17. The chilling effect on numerical or percentage claims could have economic consequences for the electricity market's development as well. If the claim by a company that wishes to advertise its wind power is limited by the strict need to produce the claimed amount of wind power, then the company will be less likely to be able to obtain an adequate return on the investment that it made. Thus, there will be less incentive for companies to invest in environmentally superior technologies that happen to have variable production potential, a result contrary to most states' goals of encouraging such development.
18. See Pfizer, Inc., 81 F.T.C. 23, 64 (1972); see also FTC Policy Statement Regarding Advertising Substantiation, appended to Thompson Medical Co., 104 F.T.C. 648, 839 (1984), aff'd, 791 F. 2d 189 (D.C. Cir. 1986), cert. denied, 479 U.S. 1086 (1987).
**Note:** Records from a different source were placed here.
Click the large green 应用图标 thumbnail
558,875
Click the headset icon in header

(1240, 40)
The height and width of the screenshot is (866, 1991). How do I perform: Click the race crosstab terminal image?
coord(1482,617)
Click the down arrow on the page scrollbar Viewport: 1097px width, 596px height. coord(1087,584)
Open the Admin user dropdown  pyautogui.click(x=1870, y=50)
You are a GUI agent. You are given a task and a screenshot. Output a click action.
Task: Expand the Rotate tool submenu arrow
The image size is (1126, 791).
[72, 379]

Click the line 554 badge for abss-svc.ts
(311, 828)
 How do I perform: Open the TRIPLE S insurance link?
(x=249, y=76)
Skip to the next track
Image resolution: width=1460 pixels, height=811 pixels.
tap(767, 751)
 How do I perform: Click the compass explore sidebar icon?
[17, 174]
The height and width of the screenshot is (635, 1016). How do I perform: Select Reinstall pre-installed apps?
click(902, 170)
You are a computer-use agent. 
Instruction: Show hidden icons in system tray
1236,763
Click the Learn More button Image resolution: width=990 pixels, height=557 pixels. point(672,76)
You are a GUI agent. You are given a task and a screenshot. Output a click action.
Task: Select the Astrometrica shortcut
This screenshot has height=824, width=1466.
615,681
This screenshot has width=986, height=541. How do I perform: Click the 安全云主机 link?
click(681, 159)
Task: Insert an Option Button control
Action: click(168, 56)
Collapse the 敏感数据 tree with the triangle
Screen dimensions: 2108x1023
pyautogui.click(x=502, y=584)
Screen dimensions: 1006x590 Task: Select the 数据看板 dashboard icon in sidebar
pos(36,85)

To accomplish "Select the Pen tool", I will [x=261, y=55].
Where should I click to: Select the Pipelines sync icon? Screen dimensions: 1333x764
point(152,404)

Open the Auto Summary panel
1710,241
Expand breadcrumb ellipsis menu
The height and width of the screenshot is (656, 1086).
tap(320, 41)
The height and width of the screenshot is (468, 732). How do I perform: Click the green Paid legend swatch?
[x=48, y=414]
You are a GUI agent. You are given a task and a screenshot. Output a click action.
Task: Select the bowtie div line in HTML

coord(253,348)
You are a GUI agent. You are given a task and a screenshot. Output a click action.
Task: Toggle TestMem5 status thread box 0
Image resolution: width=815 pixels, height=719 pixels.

19. See Black & Decker, 113 F.T.C. 63 (Jan. 10, 1990) (consent order entered settling allegations that iron ad carried deceptive endorsement of National Fire Safety Council, which lacked expertise in evaluation and testing of appliance fire safety); FTC v. Nat'l Energy Specialists Ass'n, 1992 U.S. Dist. LEXIS 18453 (D. Kan. Aug. 26, 1992) (Complaint) and 1993-1 Trade Cas. (CCH), p. 70211 (D. Kan. April 29, 1993) (Order) (trade association endorsements of energy efficiency and savings allegedly were false and misleading because they were granted based only on application and payment of fee). See also Complaint filed in Screen Test U.S.A., No. 99-2371, U.S. Dist. Ct., D.N.J. (May 27, 1999), <www.ftc.gov/opa/1999/9905/screen.shtm> (alleging that supposedly independent, nonprofit organization endorsing modeling agency is simply a shell corporation owned and organized by the agency itself).